災害などによる停電が発生した際には、搭載された大容量のリチウムイオンバッテリーが蓄電池として機能するほか、エンジンを作動させれば発電機としても利用可能。

 

・アシックスランウォーク(走れるビジネスシューズ)

災害によって徒歩での帰宅を余儀なくされた際には、足への負担や衝撃を軽減し、瓦礫やひび割れで不安定な路上でも比較的容易に歩くことができる。

 

・脱出ハンマー付きシガーソケットUSBカーチャージャー

日常時には自動車のシガーソケットにつけて使う充電器として、非常時には窓ガラスを割るための脱出ハンマーとして利用可能。

 

フェーズフリーの5原則

フェーズフリーを実現するためには、5つの原則、大切にしている考え方がある。

 

①常活性:日常時だけではなく、非常時にも快適に利用することができる

日常時におけるQOL影響能力と非常時におけるQOL影響能力が、それぞれ高い。

 

②日常性:日常の暮らしの中で、その商品やサービスを心地よく利用することができる

いくら日常時と非常時に価値を発揮できる製品やサービスであっても、デザインが優れていなかったり、高級過ぎたりして、普段の生活で使われていなければ、意味がない。日常せいが高いかどうかは次の4つの指標で判断する。

  • 機能面のデザイン
  • 情緒面のデザイン
  • 入手容易
  • 販売容易

 

③直感性:使用方法や消耗・交換時期などが分かりやすく、誰にも使いやすく利用しやすい

非常時のような慌てた状況においても、使い方がわかりやすいものでなければ、役に立たない。ポイントは以下の3点。

  • 方法理解
  • 場面理解
  • 限度認識

 

④触発性:フェーズフリーな商品・サービスを通して、多くの人に安全や安心に関する意識を提供する

商品やサービスを通して、多くの人が災害に対するイメージをより具体的に描けるようになり、利用者同士で非常時の事前相談・ルール作成などの会話や行動のきっかけとなること。
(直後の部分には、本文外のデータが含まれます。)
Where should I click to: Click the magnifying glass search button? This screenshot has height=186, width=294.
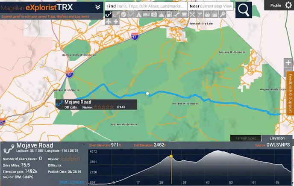pyautogui.click(x=244, y=11)
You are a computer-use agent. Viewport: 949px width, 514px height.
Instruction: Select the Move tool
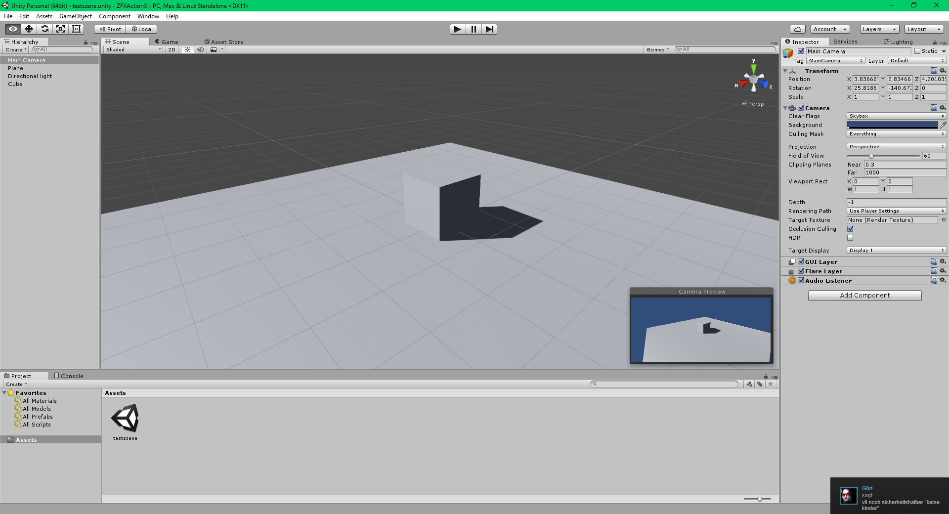click(x=29, y=29)
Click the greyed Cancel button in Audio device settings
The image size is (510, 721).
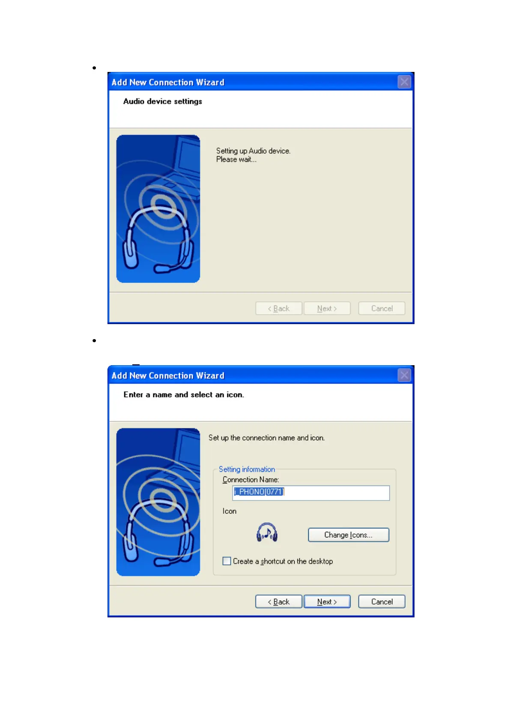[x=382, y=308]
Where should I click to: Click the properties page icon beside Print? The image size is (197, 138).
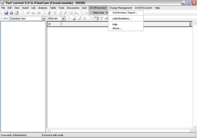point(17,13)
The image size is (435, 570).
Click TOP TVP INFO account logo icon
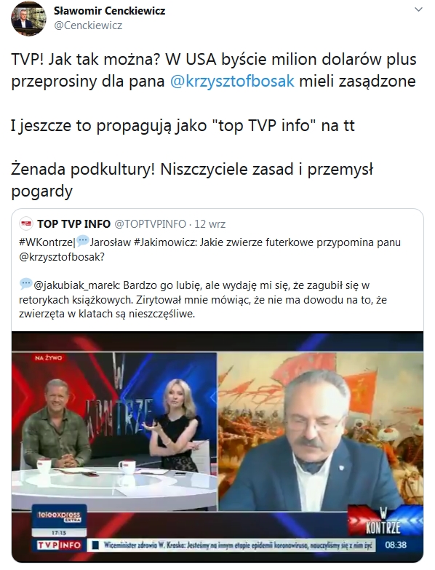tap(26, 224)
また、その商品やサービスの存在が、新たな商品やサービス開発のきっかけになること。

 

⑤普及性:安心で快適な社会をつくるために、誰でも気軽に利用・参加できる

その商品やサービスを使ってみた人が、アイデアの目新しさや面白さから、周りの人に薦めたくなったり、積極的にSNSで紹介したくなったりすること。

 

フェーズフリーを評価するには、この5つの原則を「汎用性×有効性」という2軸を用いて検討し、ベンチマーク比較する。

 

フェーズフリーをつくる際の注意点

①既存の商品やサービスに、ただ防災機能を追加してしまう

非常時の機能を追加することで、日常時の価値が下がってしまう場合は、フェーズフリーとは言えない。非常時に向けた機能を盛り込もうとした結果、単純に非常時対策分のコストが上乗せされてしまったり、対象ユーザーが狭まったりしてしまいがちである。

 

②思考がバックキャスティングに偏ってしまう

フェーズフリーを考える際、どうしても「命を守る」「暮らしを守る」といった重大で深刻なテーマにばかり意識が向いてしまい、「非常時にどんなものがあれば助かるか」といったような、未来から考える思考を辿りがちである。しかし、非常時にはありとあらゆるものが必要になる。未来から考えようとすると、アイデアが発散し過ぎてしまい、うまく落とし所を見つけるのが難しい。

フェーズフリーなアイデアを生み出すには、現在を起点として、未来に向けて計画を立てる「フォアキャスティング」的な思考で開発する方がいい。